Randall LM., Kenangalem E., Lampah DA., Tjitra E., Mwaikambo ED., Handojo T., Piera KA., Zhao ZZ., de Labastida Rivera F., Zhou Y., McSweeney KM., Le L., Amante FH., Haque A., Stanley AC., Woodberry T., Salwati E., Granger DL., Hobbs MR., Price RN., Weinberg JB., Montgomery GW., Anstey NM., Engwerda CR.

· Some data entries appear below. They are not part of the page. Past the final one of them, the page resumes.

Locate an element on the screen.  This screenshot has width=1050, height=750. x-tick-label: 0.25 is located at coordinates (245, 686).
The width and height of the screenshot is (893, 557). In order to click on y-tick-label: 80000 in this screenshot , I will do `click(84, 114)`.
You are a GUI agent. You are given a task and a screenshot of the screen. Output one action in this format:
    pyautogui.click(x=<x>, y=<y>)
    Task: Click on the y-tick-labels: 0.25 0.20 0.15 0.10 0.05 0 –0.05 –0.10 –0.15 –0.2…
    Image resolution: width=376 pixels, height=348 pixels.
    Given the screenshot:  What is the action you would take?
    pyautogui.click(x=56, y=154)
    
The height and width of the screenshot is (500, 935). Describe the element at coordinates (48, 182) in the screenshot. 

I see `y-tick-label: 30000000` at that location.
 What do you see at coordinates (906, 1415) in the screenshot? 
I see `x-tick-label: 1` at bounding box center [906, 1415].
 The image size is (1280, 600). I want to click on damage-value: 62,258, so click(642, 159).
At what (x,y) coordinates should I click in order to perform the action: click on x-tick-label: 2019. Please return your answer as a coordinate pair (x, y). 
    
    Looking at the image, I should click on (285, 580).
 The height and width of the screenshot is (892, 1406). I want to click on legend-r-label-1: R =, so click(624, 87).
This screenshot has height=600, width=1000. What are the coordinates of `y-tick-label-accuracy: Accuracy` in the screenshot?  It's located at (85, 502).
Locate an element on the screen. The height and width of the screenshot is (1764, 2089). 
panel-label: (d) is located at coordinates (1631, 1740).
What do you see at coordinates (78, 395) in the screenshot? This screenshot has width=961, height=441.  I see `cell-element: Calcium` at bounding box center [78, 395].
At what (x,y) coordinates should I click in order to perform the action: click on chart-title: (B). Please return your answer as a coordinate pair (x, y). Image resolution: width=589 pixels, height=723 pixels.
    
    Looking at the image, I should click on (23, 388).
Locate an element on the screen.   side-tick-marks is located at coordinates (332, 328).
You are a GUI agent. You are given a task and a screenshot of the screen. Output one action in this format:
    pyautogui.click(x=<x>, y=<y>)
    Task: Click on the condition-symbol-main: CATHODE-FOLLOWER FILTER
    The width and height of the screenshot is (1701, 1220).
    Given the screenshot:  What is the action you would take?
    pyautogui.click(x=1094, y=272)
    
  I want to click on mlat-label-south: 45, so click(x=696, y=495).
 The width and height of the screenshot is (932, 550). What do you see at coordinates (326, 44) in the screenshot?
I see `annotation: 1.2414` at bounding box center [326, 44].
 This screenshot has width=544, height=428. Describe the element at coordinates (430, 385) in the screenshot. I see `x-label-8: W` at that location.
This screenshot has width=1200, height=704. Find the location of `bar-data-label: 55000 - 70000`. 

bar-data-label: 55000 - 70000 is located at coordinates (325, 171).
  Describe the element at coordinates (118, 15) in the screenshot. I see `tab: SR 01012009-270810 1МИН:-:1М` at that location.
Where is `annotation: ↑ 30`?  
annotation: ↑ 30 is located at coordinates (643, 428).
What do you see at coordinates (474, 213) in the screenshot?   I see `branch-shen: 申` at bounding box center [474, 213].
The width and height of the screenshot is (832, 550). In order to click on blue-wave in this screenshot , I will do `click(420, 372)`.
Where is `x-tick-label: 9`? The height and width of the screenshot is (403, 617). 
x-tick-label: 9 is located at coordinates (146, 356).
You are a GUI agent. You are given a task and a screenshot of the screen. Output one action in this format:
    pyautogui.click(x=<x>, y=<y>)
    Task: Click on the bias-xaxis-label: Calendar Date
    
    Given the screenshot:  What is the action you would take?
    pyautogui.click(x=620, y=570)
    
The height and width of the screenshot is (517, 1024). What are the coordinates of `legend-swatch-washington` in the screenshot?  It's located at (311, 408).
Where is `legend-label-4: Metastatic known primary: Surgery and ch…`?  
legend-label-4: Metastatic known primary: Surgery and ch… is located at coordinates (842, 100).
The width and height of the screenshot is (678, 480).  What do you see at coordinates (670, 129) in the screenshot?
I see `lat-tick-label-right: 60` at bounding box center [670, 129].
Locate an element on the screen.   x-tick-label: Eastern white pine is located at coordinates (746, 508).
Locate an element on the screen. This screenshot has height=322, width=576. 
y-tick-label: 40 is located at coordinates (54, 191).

BACKGROUND: Severe malaria (SM) syndromes caused by Plasmodium falciparum infection result in major morbidity and mortality each year. However, only a fraction of P. falciparum infections develop into SM, implicating host genetic factors as important determinants of disease outcome. Previous studies indicate that tumour necrosis factor (TNF) and lymphotoxin alpha (LTα) may be important for the development of cerebral malaria (CM) and other SM syndromes. METHODS: An extensive analysis was conducted of single nucleotide polymorphisms (SNPs) in the TNF, LTA and LTB genes in highland Papuan children and adults, a population historically unexposed to malaria that has migrated to a malaria endemic region. Generated P-values for SNPs spanning the LTA/TNF/LTB locus were corrected for multiple testing of all the SNPs and haplotype blocks within the region tested through 10,000 permutations. A global P-value of < 0.05 was considered statistically significant. RESULTS: No associations between SNPs in the TNF/LTA/LTB locus and susceptibility to SM in highland Papuan children and adults were found. CONCLUSIONS: These results support the notion that unique selective pressure on the TNF/LTA/LTB locus in different populations has influenced the contribution of the gene products from this region to SM susceptibility.